I stare straight ahead, jaw tight.

“Most of the problems that come up…I either have to protect them or…uh…”

“Kill them?”

There’s no judgment in her voice. I nod.

“If it calls for it, yeah. Get rid of it, at a minimum. Obviously you fall in the first category. Most of the people I protect,” I say slowly, “just want to hide. You don’t. You lean forward. You grab the knife by the blade on purpose. And I—”

“You what?” she pushes.

I exhale. “I like it.”

The truck fills with that confession.

I shouldn’t have said it. But it’s out there now, hanging in the space between us like fog.

She goes quiet.

When I risk a glance, she’s looking at me with an expression I can’t categorize yet. Not mocking. Not angry.

Soft, almost.

“You know that’s going to make things worse, right?” she says.

“Yeah,” I say. “I know.”

The road curves. Up ahead, Cotton’s place sits at the end of the lane, lights warm in a battalion of windows, wreaths on every one and the door. The kind of safe, domestic scene that shouldn’t exist in the same world as mountain graves and anonymous handles.

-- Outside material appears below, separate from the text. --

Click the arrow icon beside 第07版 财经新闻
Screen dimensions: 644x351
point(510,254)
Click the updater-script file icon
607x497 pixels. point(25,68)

I realize, distantly, that some part of me is relieved she’s going to be inside that house, surrounded by people who love her, where Henry can’t reach through glass without someone seeing.

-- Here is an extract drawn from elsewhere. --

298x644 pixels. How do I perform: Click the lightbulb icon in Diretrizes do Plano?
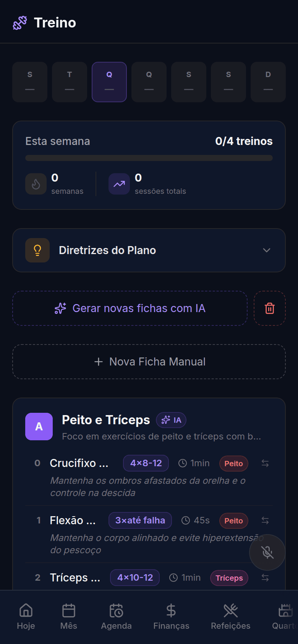37,250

“You are not allowed to die,” I say, voice low. “Just so we’re clear.”

She snorts. “You’re very bossy for someone I technically met yesterday.”

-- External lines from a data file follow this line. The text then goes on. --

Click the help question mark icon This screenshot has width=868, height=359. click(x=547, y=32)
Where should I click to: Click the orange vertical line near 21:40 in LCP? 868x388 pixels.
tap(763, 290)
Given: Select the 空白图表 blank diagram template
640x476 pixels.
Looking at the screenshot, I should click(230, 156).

“Yesterday or not,” I say, pulling into the drive, “I’m still the one catching you when you slip.”

“On ice,” she says. “Once.”

“Once is enough,” I say.

She unbuckles, half turned toward me now in the seat, knees drawn up. Her hair’s fallen out of whatever knot she tried to tame it with, a curl brushing her cheek.

“Is this the part where you tell me to stay in the car while you check the perimeter?” she asks lightly.

“Yes,” I say.

She smiles, slow and sharp. “Good. Because I was going to ignore that too.”

Of course you are.

I should be annoyed. Kael sent me here to keep a lid on a live wire.

He didn’t warn me it would start to feel like the only thing keeping the wire from burning down the whole damn town is me keeping my hands on it.

And if I’m honest with myself, for the first time all day, there’s another truth braided into that.

I don’t just want to keep her alive because it’s my job.

I want to keep her alive because somewhere between finding Henry at her window and boosting Tallulah into my passenger seat, she stopped being a job I was assigned—

—and started being the one person I can’t lose.